Further drawing on the FIA stage chart, we can label the excursions outside the top 12, and also invert the y-axis.

fig, ax = plt.subplots(figsize=(15,8))
ax.get_yaxis().set_ticklabels([])
rc1.groupby('driverName').plot(x='stage',y='xrank',ax=ax,legend=None);

for i,d in rc1[rc1['xrank']>RC1SIZE].iterrows(): ax.text(d.ix(i)['stage']-0.1, d.ix(i)['xrank'], d.ix(i)['pos'], bbox=dict( boxstyle='round,pad=0.3',color='pink')) #facecolor='none',edgecolor='black',
#Name labels
for i,d in rc1[rc1['stage']==1].iterrows(): ax.text(-0.5, d.ix(i)['xrank'], d.ix(i)['driverName']) for i,d in rc1[rc1['stage']==17].iterrows(): ax.text(17.3, d.ix(i)['xrank'], d.ix(i)['driverName'])
#Flip the y-axis plt.gca().invert_yaxis()

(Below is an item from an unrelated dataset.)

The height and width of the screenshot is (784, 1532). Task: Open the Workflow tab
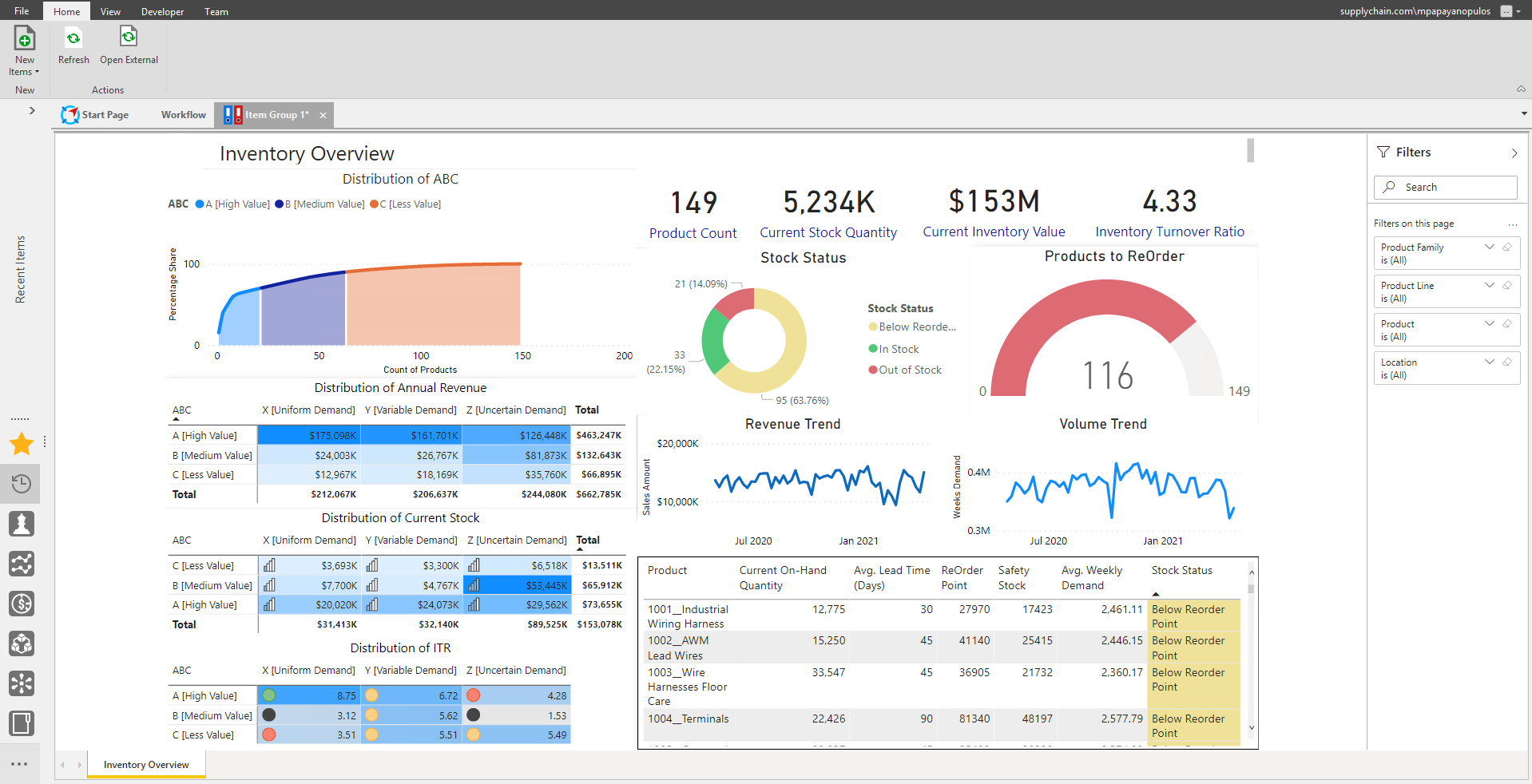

Lefebvre’s excursions outside the top 12 are now recorded and plain to see.

wrc_results_scraper6

We now have a chart that blends rank ordering with additional information showing where cars are outpaced by cars from other classes, in a space efficient manner.

PS as with Wrangling F1 Data With R, I may well turn this into a Leanpub book, this time exploring the workflow to markdown (and/or maybe reveal.js slides!) from Jupyter notebooks, rather than from RStudio/Rmd.